Gas prices reached an all-time high this week, with the national average price nearly 50 percent higher than it was one year ago.
According to AAA, the national average price for a gallon of regular unleaded hit $4.374 on Tuesday. This marked an increase of 17 cents in the past week alone and 4 cents in just one day. The group reports that gas prices are now 47.4 percent higher than they were one year ago, when the national average registered just $2.967 per gallon.
Drivers in California are being particularly hard hit, with the highest average price per gallon there registering at $5.841. Some counties in the state saw their average price exceeding $6 per gallon.
It is not just gas that is getting more expensive, however. Diesel fuel also hit a new high on Tuesday at $5.550 per gallon in bad news for an economy that depends on diesel-fueled trucks hauling goods throughout the country.
President Joe Biden’s recent moves to stem the crisis have done little to help. For example, he recently moved to release a million barrels of oil a day for the next six months from the country’s Strategic Petroleum Reserve. Last month, he announced that the Environmental Protection Agency would start allowing gas to be sold that contains a 15 percent ethanol blend. He has also called on Congress to charge companies fees on idled oil wells as well as non-producing acres of federal lands in hopes of incentivizing new production.

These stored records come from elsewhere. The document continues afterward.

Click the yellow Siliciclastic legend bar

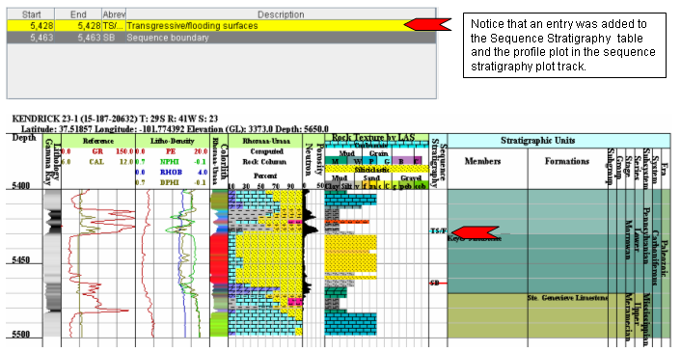(x=376, y=169)
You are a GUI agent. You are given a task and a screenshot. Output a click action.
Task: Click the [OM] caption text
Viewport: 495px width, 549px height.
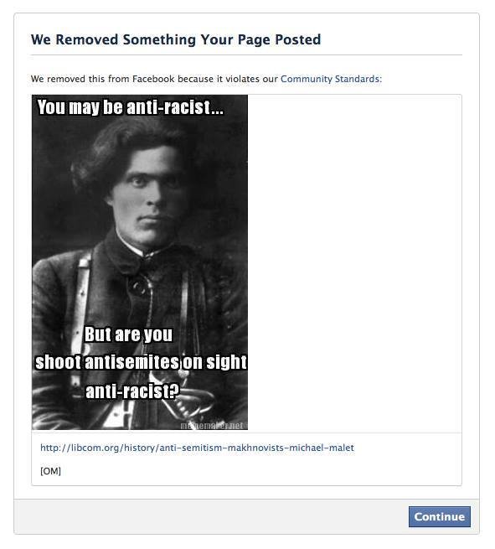point(50,471)
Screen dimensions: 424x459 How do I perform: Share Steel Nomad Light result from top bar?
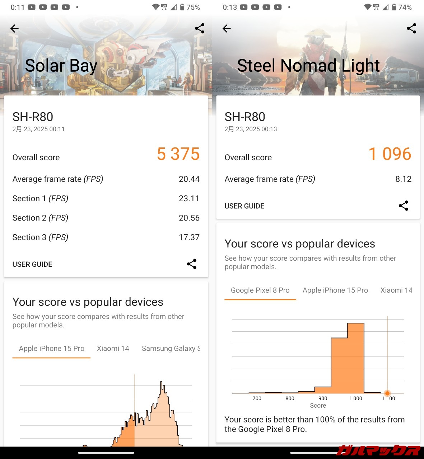[x=411, y=28]
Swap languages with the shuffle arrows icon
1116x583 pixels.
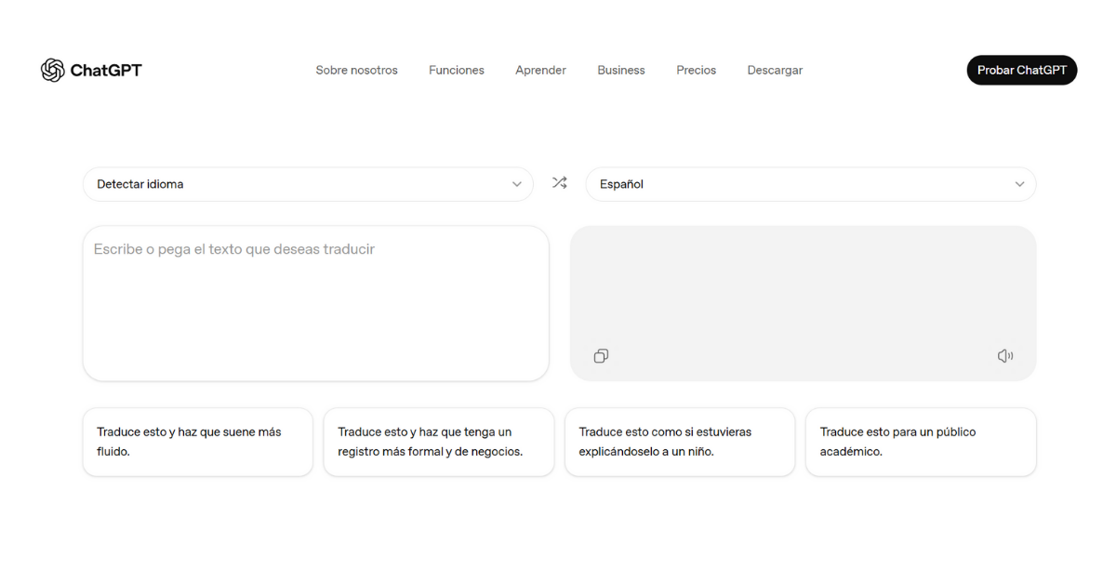click(559, 183)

None of these moves seem to be having the desired effect, however, and many experts believe the trend will continue for quite some time.
The head of petroleum analysis at GasBuddy, Patrick De Haan, said: “Liquid fuels have turned into liquid gold, with prices for gasoline and diesel spiraling out of control with little power to harness them as the imbalance between supply and demand globally continues to widen with each passing day.”
Russia’s invasion of Ukraine isn’t helping matters, according to De Haan, who added: “Russia’s oil increasingly remains out of the market, crimping supply while demand rebounds ahead of the summer driving season.”
Furthermore, he explained that if we note an above-average hurricane season this year, it could cripple refinery capacity at a crucial time, making matters worse.
The high prices come as the European Union continues to move toward instituting oil sanctions on Russia. It also comes alongside record-high inflation. In March, the Consumer Price Index reached 8.5 percent.
While the Biden administration does its best to pin the problem on Russia, many believe the administration’s energy policies deserve most of the blame. For example, Biden has blocked the completion of the Keystone XL pipeline and restricted drilling on federal lands, both of which are causing a supply shortage in the market. He also placed a moratorium on drilling on federal lands, but it was blocked after more than a dozen Republican attorneys general sued.
Just how much are all these economic missteps by the Biden administration costing Americans? The average household is expected to pay nearly $2,000 more for gas in 2022 as a result of rising oil costs, Yardeni Research reports. At the same time, the average household is spending $1,000 or more on food thanks to rising grocery prices, leaving households with $3,000 less to spend on other consumer goods and services – whose prices are also rising amid inflation that shows no signs of slowing down any time soon.